On Facebook, the O’Rourke team has embraced the practice of creating many ads with small variations. It allocates few dollars to each creative execution, ranging from around $100 to the low thousands of dollars. O’Rourke has 710 active ads on Facebook, for instance, compared 18 spots running for the Cruz campaign.

Another key to O’Rourke’s social strategy is revealed in the split between ads running in Texas and ads with national reach and higher spend levels that form the backbone of his record-breaking fundraising effort.

O’Rourke’s social media ads typically include a prompt such as a “donate” button or, if the recipient is in Texas, a link to voter registration information, an email submission to commit to vote or an RSVP for upcoming campaign events.

The more things change

The Texas race is in some ways a microcosm of the state of play online between Democrats and Republicans.

O’Rourke has far outpaced Cruz in direct donations, exceeding a one-week online fundraising goal of $5 million before a Federal Election Commission reporting deadline at the end of September. The Cruz campaign, meanwhile, set a $100,000 online goal for the same period [[pics from archive]]. But Cruz and conservative candidates across the country are buoyed by a massive tide of outside spending.

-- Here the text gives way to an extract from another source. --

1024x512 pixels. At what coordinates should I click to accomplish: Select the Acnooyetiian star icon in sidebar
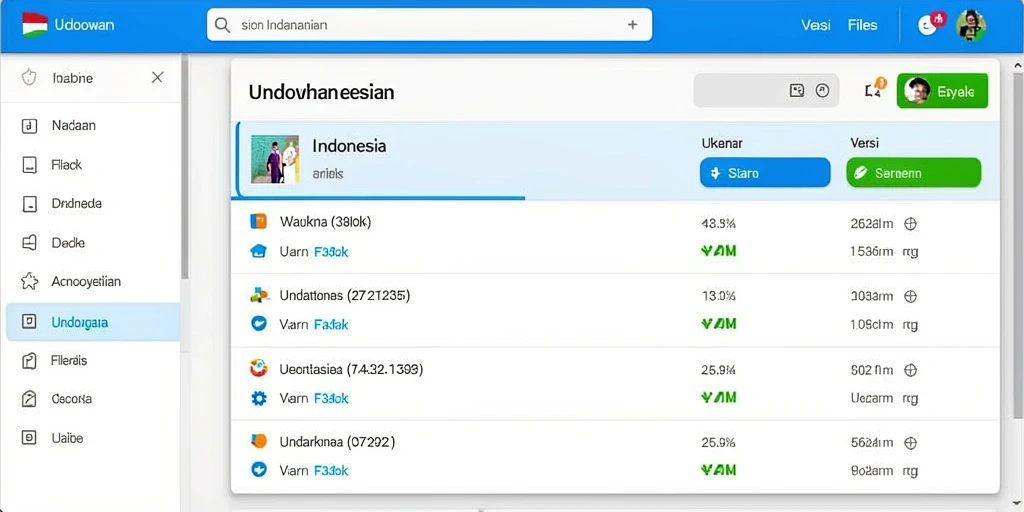29,281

Of the 11 political advertisers that have spent more than $1 million on Google in the past six months, the only spenders on the left are the O’Rourke campaign and Priorities USA, the largest Democratic super PAC. The top seven advertisers are all Republican advocacy groups, including big Cruz backers like the Senate Leadership Fund and the National Republican Senatorial Committee.

The O’Rourke campaign has championed digital media for fundraising and direct-response goals but spends the lion’s share of its “persuasion” budgets on television.

O’Rourke leads all political spenders online, but the campaign is putting its fresh $5 million from digital fundraising to work on the Texas airwaves to maintain his TV advantage in the state. This is true of many Democractic campaigns nationwide.

“Many Dems have gone backward this cycle in the belief that digital is strong for persuasion,” said Keegan Goudiss, managing partner at Revolution Messaging, a liberal ad tech vendor that has worked with the O’Rourke campaign. “A lot of practitioners in Democratic politics believe you can’t have the same emotional reaction with a digital video ad as you can with a traditional TV ad and that’s simply not true.”

Why Dems are banking on Beto

Aside from the pure partisan desire to win a statewide race in deep red Texas, liberal digital media buyers and operatives hope the O’Rourke campaign will blaze a trail for online advertising that other Democratic candidates can follow.

Democratic candidates in conservative states, for instance, might adopt the tactic of broad, always-on social media fundraising in California, New York, Washington and other states with big liberal cities while running microtargeted ads and voter registration drives in their home states.

Democrats lag Republicans in social and programmatic as big-spending conservative advocacy groups set digital minimums of as much as 40% when they send money to campaigns. Even if other liberal candidates don’t pick up the precise O’Rourke playbook, the campaign offers a needed blueprint for the party’s digital strategy going forward.

“It’s a little frustrating even with Beto because you don’t want digital to be only thought of as a DR channel for fundraising and email list-building,” and TV is still seen as the persuasion channel, said one Democratic digital media operative. “But we need the people running campaigns to open their eyes to the online opportunity that’s being squandered right now.”